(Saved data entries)

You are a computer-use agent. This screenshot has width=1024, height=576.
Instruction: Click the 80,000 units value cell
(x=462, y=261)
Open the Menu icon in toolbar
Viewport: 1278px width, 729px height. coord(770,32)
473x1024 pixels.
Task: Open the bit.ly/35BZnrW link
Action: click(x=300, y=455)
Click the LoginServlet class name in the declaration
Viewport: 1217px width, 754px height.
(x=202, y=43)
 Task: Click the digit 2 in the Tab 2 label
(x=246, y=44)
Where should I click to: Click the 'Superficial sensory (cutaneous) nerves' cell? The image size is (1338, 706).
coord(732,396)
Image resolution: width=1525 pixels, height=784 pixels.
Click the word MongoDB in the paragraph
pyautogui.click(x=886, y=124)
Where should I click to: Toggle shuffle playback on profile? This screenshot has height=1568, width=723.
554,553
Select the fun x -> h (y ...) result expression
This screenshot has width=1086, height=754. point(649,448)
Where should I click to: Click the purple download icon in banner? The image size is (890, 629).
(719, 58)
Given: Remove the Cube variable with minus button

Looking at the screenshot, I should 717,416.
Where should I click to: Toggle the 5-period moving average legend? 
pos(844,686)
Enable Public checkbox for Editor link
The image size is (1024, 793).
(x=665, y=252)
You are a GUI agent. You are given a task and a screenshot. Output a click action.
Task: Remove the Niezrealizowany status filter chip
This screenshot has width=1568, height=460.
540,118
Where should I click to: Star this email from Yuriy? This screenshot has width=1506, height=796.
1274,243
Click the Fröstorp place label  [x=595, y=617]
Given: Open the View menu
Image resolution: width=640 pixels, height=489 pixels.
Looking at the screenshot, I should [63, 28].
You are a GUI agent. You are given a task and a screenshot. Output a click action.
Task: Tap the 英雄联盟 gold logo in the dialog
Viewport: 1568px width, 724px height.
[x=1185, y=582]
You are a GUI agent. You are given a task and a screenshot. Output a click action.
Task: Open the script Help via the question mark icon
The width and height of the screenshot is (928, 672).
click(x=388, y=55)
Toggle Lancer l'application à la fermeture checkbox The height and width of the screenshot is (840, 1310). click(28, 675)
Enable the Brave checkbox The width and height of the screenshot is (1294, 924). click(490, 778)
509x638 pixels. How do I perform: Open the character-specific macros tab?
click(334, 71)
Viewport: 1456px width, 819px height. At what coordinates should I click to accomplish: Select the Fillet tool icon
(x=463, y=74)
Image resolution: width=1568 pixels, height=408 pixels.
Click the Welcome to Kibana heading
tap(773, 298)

Work instructions:
When you answer, repeat each entry exactly as it appears above.

Answer section:
You are a computer-use agent. This screenshot has width=1024, height=576.
Instruction: Click the 80,000 units value cell
(x=462, y=261)
Open the Menu icon in toolbar
Viewport: 1278px width, 729px height. coord(770,32)
473x1024 pixels.
Task: Open the bit.ly/35BZnrW link
Action: click(x=300, y=455)
Click the LoginServlet class name in the declaration
Viewport: 1217px width, 754px height.
(x=202, y=43)
 Task: Click the digit 2 in the Tab 2 label
(x=246, y=44)
Where should I click to: Click the 'Superficial sensory (cutaneous) nerves' cell? The image size is (1338, 706).
coord(732,396)
Image resolution: width=1525 pixels, height=784 pixels.
Click the word MongoDB in the paragraph
pyautogui.click(x=886, y=124)
Where should I click to: Toggle shuffle playback on profile? This screenshot has height=1568, width=723.
554,553
Select the fun x -> h (y ...) result expression
This screenshot has width=1086, height=754. point(649,448)
Where should I click to: Click the purple download icon in banner? The image size is (890, 629).
(719, 58)
Given: Remove the Cube variable with minus button

Looking at the screenshot, I should 717,416.
Where should I click to: Toggle the 5-period moving average legend? 
pos(844,686)
Enable Public checkbox for Editor link
The image size is (1024, 793).
(x=665, y=252)
You are a GUI agent. You are given a task and a screenshot. Output a click action.
Task: Remove the Niezrealizowany status filter chip
This screenshot has width=1568, height=460.
540,118
Where should I click to: Star this email from Yuriy? This screenshot has width=1506, height=796.
1274,243
Click the Fröstorp place label  [x=595, y=617]
Given: Open the View menu
Image resolution: width=640 pixels, height=489 pixels.
Looking at the screenshot, I should [63, 28].
You are a GUI agent. You are given a task and a screenshot. Output a click action.
Task: Tap the 英雄联盟 gold logo in the dialog
Viewport: 1568px width, 724px height.
[x=1185, y=582]
You are a GUI agent. You are given a task and a screenshot. Output a click action.
Task: Open the script Help via the question mark icon
The width and height of the screenshot is (928, 672).
click(x=388, y=55)
Toggle Lancer l'application à la fermeture checkbox The height and width of the screenshot is (840, 1310). click(28, 675)
Enable the Brave checkbox The width and height of the screenshot is (1294, 924). click(490, 778)
509x638 pixels. How do I perform: Open the character-specific macros tab?
click(334, 71)
Viewport: 1456px width, 819px height. At what coordinates should I click to accomplish: Select the Fillet tool icon
(x=463, y=74)
Image resolution: width=1568 pixels, height=408 pixels.
Click the Welcome to Kibana heading
tap(773, 298)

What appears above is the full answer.